What you will do |
A faithful copy of all the data is required; pictures should not be included.

Material to process |
☆ ☆ ☆ ☆ ☆
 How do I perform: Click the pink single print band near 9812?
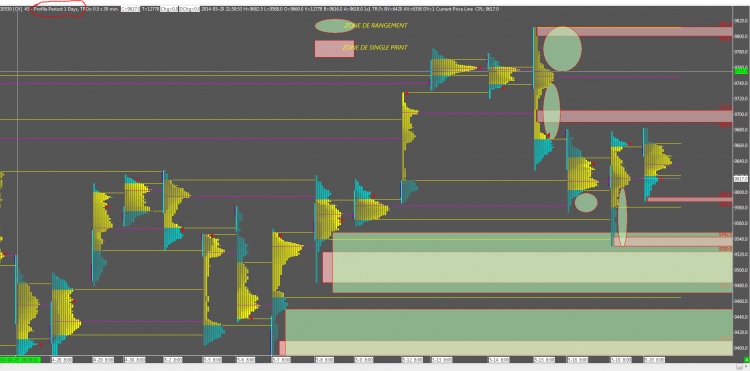634,32
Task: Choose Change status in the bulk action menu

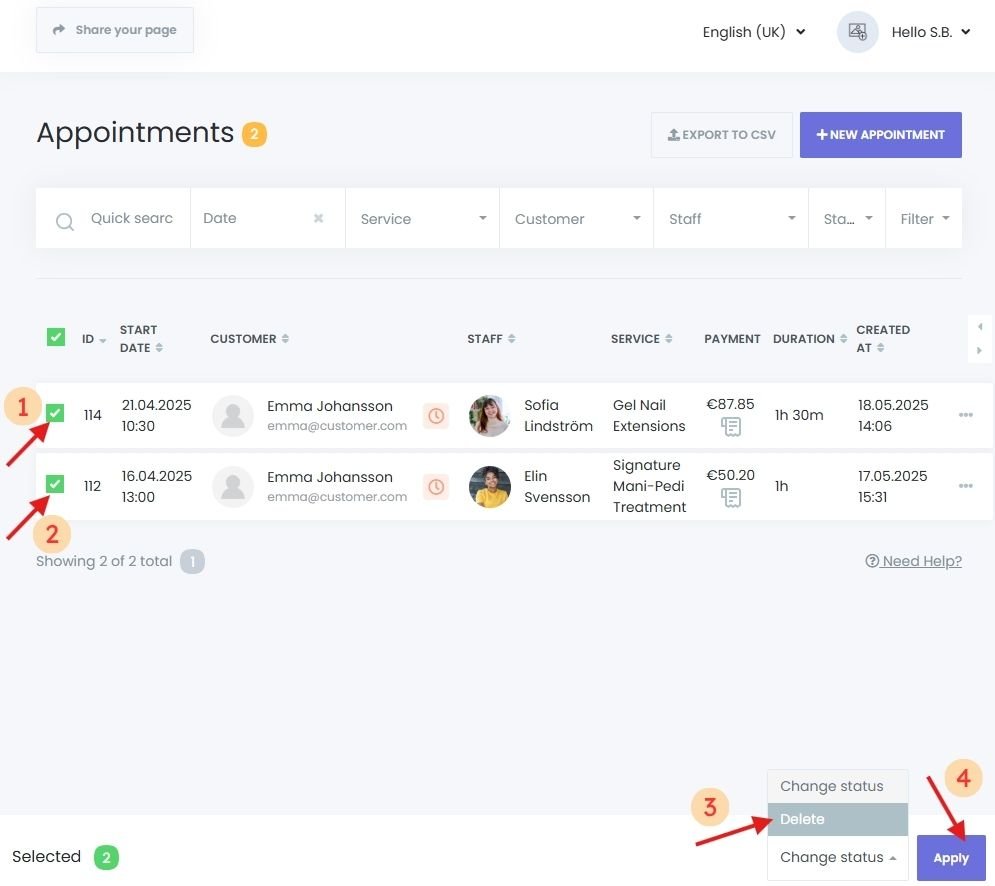Action: 832,786
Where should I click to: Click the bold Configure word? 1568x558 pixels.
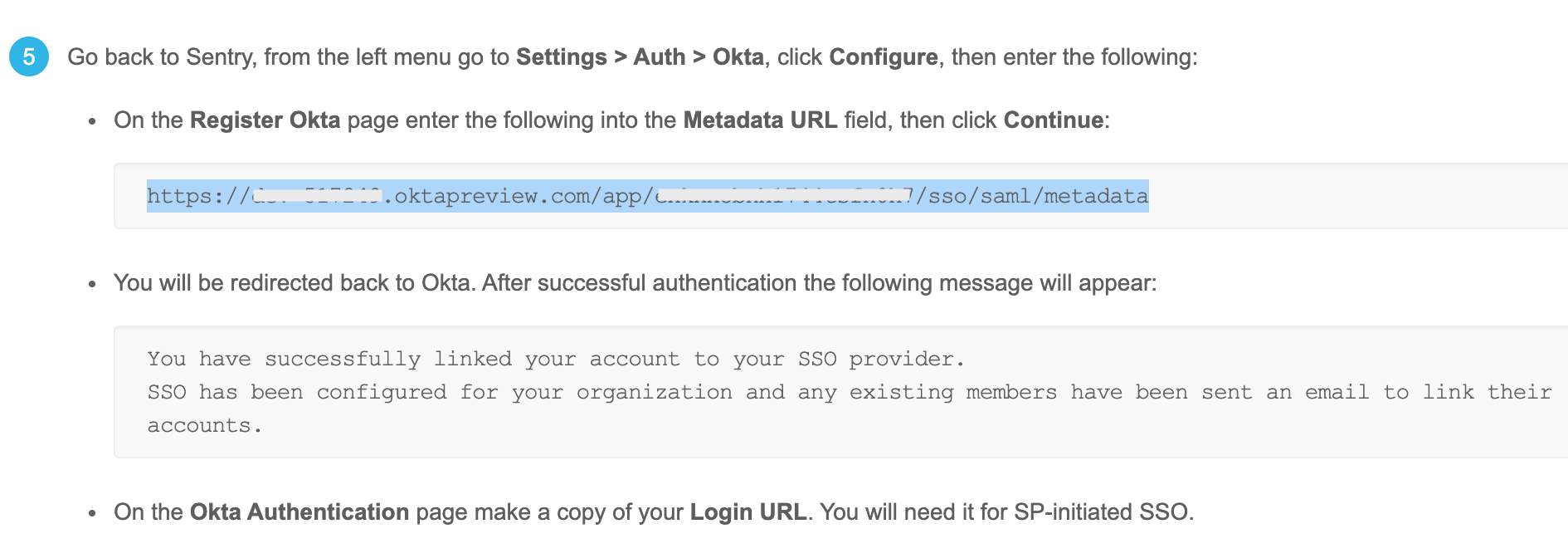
☆ ☆ ☆ ☆ ☆
Solution to this exercise |
 How do I perform: Click the pink single print band near 9812?
634,32
Task: Choose Change status in the bulk action menu

Action: 832,786
Where should I click to: Click the bold Configure word? 1568x558 pixels.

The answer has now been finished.